Easier training and higher reproducibility of operative tasks are other advantages offered by robots: machines do not need repeated training and testing for verification of the adherence to procedures, for example, thus greatly simplifying the qualification and validation steps required by GMPs. Nevertheless, training of human operators remains critical with respect to the availability of adequate knowledge to operate and control the automated systems, both from the mechanical and electronic point of view.

Possible examples of automation in sterile manufacturing

Robots are today able to perform a great number of complex, repetitive procedures with great precision, for example in the handling of different formats of vials and syringes. Automatic weighing stations are usually present within the isolator, so to weight empty and full vials in order to automatically adjust the filling process.

This may turn useful, for example, with respect to the production of small batches of advanced therapy medicinal products to be used in the field of precision medicine. Robots can also be automatically cleaned and decontaminated along with other contents of the isolator, simplifying the procedures that have to be run between different batches of production and according to the “Cleaning In Place” (CIP) and “Sterilisation In Place” (SIP) methodologies.

The design and mechanical characteristics of the robots (e.g. the use of brushless servomotors) make the process more smooth and reproducible, as mechanical movements are giving rise to a reduced number of particles.

Examples of gloveless fully sealed isolators inclusive of a robotic, GMP compliant arm were already presented in 2015 for the modular small-scale manufacturing of personalised, cytotoxic materials used for clinical trials.

Maintenance of the closed system may be also, at least partly, automated, for example by mean of haptic devices operated by remote to run the procedure the robotic arm needs to perform. Implementation of PAT tools and artificial intelligence algorithms offers opportunities for the continuous monitoring of the machinery, thus preventing malfunctioning and potential failures. The so gathered data may also prove very useful to run simulations of the process and optimization of the operative parameters. Artificial intelligence may be in place to run the automated monitoring and to detect defective finished products.

Automated filling machines allow for a high flexibility of batch’s size, from few hundreds of vials per hour up to some thousands. The transfer of containers along the different stations of the process is also automated. The implementation of this type of processes is usually associated with the use of pre-sterilised, single-use materials automatically inserted within the isolator (e.g. primary containers and closures, beta bags and disposal waste bags).

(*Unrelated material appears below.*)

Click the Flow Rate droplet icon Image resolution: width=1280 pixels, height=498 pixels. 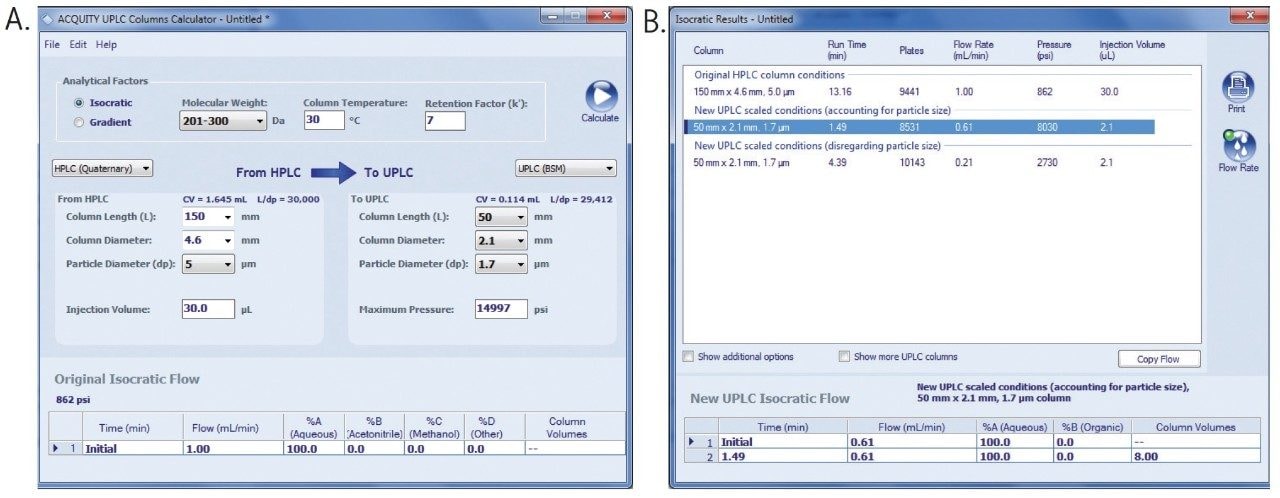point(1237,146)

Automation may also refer to microbial monitoring and particle sampling operations to be run into cleanrooms, in line with the final goal to eliminate the need of human intervention.

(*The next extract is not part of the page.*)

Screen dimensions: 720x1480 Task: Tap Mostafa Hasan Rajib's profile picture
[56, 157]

Comparison of risks vs manual processes

A comparison of risks relative to various types of aseptic preparation processes typically run within a hospital pharmacy and performed, respectively, using a robot plus peristaltic pump or a manual process was published in 2019 in Pharm. Technol. in Hospital Pharmacy.

Production “on demand” of tailor-made preparations has been identified by authors as the more critical process, for which no significant difference in productivity is present between the manual and automated process. The robotic process proved to be superior for standardised preparations either from ready to use solutions or mixed cycles. A risk analysis run using the Failure Modes Effects and Criticality Analysis (FMECA) showed a lower level of associated risk.